Sunday, November 23, 2008

Derrocada

Nada pode ser tão destrutivo para um ser humano como adquirir uma consciência leviana da sua importância para a humanidade. Quando um homem se proclama um gênio para si mesmo, não para os outros (palavras, palavras, apenas palavras), ele dá início inevitável a uma derrocada espiritual giganteca.

Vejo a cada dia meu amigo Páris se perder em auto-suficiência e quantidades expressivas de álcool. Não se esvai apenas seu dinheiro, mas sua razão escorre pelos goles intermináveis de cerveja. Não crio a imagem hipócrita de negar o sabor e prazer do álcool, mas há um tênue (porém representativo) limite entre o mero consumo e a dependência de uma droga que altera o estado de cosnciência de uma pessoa.

Vejo meu amigo se perder em sua própria amargura, encontrando a resposta mais fácil e mais terrena. Qual a genialidade disto? Um pintor que não mais pinta. Um poeta que não mais busca o sentimento profundo. Um rato que se contenta com o raso. Um ser humano diferenciado que busca avidamente ser igual, que não suporta o que é e o que pode ser.

E minha mãe tem razão. São os filhos dela capazes de enfrentar o óbvio com as críticas que constróem como seres pensadores que são. Então me afasto. Não há amizade que pague pela desistência de ser absoluto, verdadeiro e melhor.

Tuesday, November 18, 2008

Um alvorecer

Acaba de surgir alto no céu o sol, decretando minha primeira real virada de noite européia. Não, não foi regada a álcool ou festas descabidas em um dia aleatório da semana, mas embasado no chato e velho estudo e compromissos acadêmicos que por alguma razão me motivam tanto.

........

■ **OBJETIVO DO EXERCÍCIO**:
Responda com base no texto:
1. Como se chama o amigo mencionado em "Derrocada"?
2. Segundo o texto, o que o poeta não mais busca?
3. O que surge alto no céu no início de "Um alvorecer"?

■ **DADOS**:

........

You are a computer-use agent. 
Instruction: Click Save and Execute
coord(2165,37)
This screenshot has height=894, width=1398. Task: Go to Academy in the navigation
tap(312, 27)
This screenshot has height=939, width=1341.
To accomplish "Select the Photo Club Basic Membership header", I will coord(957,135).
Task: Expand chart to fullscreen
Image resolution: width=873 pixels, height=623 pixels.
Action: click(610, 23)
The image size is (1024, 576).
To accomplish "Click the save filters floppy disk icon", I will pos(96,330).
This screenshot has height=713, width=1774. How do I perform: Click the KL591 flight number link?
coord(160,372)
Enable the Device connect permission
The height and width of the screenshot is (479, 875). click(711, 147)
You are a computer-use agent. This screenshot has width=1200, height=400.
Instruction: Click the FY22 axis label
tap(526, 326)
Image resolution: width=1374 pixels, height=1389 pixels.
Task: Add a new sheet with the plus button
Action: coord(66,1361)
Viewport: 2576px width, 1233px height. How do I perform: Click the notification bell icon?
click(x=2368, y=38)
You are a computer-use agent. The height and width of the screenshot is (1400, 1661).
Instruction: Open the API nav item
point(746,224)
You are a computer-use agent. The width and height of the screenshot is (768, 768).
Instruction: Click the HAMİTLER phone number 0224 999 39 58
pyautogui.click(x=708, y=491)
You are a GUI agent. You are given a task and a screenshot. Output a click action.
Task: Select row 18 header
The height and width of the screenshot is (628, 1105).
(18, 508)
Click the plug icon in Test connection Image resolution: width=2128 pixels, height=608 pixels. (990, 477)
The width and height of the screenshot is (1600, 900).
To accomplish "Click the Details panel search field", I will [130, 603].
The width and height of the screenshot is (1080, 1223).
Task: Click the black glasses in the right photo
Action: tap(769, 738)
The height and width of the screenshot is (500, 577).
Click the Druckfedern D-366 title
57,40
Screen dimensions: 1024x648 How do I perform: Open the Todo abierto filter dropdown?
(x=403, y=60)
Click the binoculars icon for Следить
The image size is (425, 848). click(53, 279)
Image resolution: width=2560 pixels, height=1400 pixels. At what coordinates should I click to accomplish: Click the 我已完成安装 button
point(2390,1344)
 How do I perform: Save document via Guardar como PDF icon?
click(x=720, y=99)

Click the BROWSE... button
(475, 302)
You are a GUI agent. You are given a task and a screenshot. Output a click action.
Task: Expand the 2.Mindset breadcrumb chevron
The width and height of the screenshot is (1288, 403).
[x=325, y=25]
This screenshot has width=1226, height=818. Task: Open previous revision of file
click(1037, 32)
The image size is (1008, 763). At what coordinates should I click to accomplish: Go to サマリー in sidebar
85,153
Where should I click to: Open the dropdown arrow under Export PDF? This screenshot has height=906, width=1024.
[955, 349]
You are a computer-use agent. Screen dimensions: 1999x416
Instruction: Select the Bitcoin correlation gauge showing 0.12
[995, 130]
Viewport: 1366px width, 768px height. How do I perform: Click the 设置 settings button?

........

■ **RESPOSTA DO EXERCÍCIO**:
1. Páris.
2. O sentimento profundo.
3. O sol.